Recently, new advanced techniques have been proposed to improve the quality of smart grids that use intermittent renewable energy sources. One of the most effective techniques is active filtering, which utilizes a power electronic converter in the smart load. This technique has the potential to enhance the power quality of the supply voltage by minimizing current harmonics, which is crucial. In this article, we propose a new command intelligence system based on Fuzzy PI fractional (fuzzy FOPI) and GA to control the harmonic currents generated by an active filter powered by a wind system.

Keywords:

Subject: Engineering - Control and Systems Engineering

1. Introduction

Currently, the main priority of modern power system infrastructure is to reduce the use of fossil fuels and energy resources due to related issues. Saving electrical energy is also a crucial factor [1]. Therefore, generating electricity using renewable energy sources is preferred as it is beneficial for the environment. To meet the ever-increasing global energy needs, there is a need for more significant adoption of alternative green energy based on renewable resources. Currently, wind and solar energies are the dominant sources of renewable electricity production worldwide [2].

After the 1960s, the power grid underwent a significant transformation known as the second generation. This expansion involved the implementation of larger units capable of handling ultra-high-voltage transmission and the interconnection of large-scale power grids. Unfortunately, the emergence of nonlinear, unbalanced, and impact loads has had adverse effects on the grid [3]. As we move forward, one of the biggest challenges we face is ensuring energy sustainability in light of the rapidly increasing demand for energy and the global decline of fossil fuel reserves expected within the next few decades.

Power quality is a crucial aspect in the context of renewable energy resources and their frequent connection to distribution systems [4]. When energy-consuming loads, especially non-linear loads, are connected to the electrical network, they can cause voltage and current distortion, which can affect other devices connected to the same network. To address this issue, both classical and modern filtering systems are employed to eliminate harmonics. Researchers are continuously working on innovative solutions to tackle this problem.

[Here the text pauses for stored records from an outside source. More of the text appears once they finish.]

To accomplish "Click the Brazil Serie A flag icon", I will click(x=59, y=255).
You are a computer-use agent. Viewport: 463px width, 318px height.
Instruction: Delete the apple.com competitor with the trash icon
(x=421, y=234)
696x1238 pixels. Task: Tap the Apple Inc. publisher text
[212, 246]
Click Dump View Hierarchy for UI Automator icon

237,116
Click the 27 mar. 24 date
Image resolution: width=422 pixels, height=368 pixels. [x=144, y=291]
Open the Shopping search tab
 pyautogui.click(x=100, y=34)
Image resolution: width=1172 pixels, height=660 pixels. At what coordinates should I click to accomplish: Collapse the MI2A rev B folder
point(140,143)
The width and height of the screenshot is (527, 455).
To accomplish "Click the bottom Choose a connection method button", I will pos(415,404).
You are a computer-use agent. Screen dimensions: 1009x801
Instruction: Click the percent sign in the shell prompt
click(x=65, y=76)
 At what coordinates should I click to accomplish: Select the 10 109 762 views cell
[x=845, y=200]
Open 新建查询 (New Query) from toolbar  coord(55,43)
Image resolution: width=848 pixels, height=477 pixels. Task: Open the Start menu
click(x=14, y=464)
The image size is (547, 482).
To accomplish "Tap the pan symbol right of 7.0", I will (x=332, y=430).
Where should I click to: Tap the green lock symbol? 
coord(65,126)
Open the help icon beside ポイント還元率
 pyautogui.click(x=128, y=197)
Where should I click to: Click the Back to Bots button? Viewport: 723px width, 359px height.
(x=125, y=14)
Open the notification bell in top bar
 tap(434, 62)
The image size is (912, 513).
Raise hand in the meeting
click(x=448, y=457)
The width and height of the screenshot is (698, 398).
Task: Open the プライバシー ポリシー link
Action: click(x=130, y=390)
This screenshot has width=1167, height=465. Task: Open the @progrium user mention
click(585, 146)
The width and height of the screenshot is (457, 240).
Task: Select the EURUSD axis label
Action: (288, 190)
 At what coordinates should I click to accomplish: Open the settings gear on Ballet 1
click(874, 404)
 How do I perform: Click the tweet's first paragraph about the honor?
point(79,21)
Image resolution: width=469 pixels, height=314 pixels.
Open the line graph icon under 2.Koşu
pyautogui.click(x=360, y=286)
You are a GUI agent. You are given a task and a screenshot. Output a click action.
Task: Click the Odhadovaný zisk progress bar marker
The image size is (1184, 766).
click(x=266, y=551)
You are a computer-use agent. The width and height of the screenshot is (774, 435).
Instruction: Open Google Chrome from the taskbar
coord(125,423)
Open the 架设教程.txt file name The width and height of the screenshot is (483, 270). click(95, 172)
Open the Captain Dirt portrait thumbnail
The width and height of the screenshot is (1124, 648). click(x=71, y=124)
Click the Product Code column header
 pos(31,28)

The Integration of wind energy into an existing power system poses technical challenges, which require careful consideration of voltage regulation, stability, and power quality problems [5].

Among the advanced techniques of current filtering, we find the active filter. The SAPF, also called pure active filter, responds to global specifications and constitutes the optimal solution for filtering harmonics because it is viable and economical for industrial companies with low to medium kVA loads where the system engineering effort represents a large part of the overall cost [6,7]. This system can dampen the propagation of harmonics in a distribution feeder or between two distribution feeders; it can also compensate the reactive power in the electrical grid [8].

In this article, we introduce a novel control strategy that utilizes fuzzy FOPI adapted by GA. This intelligent control system combines two other smart controls, namely fractional fuzzy PI (fuzzy FOPI) and GA, with the goal of regulating the inverse harmonic currents produced by a DC storage system.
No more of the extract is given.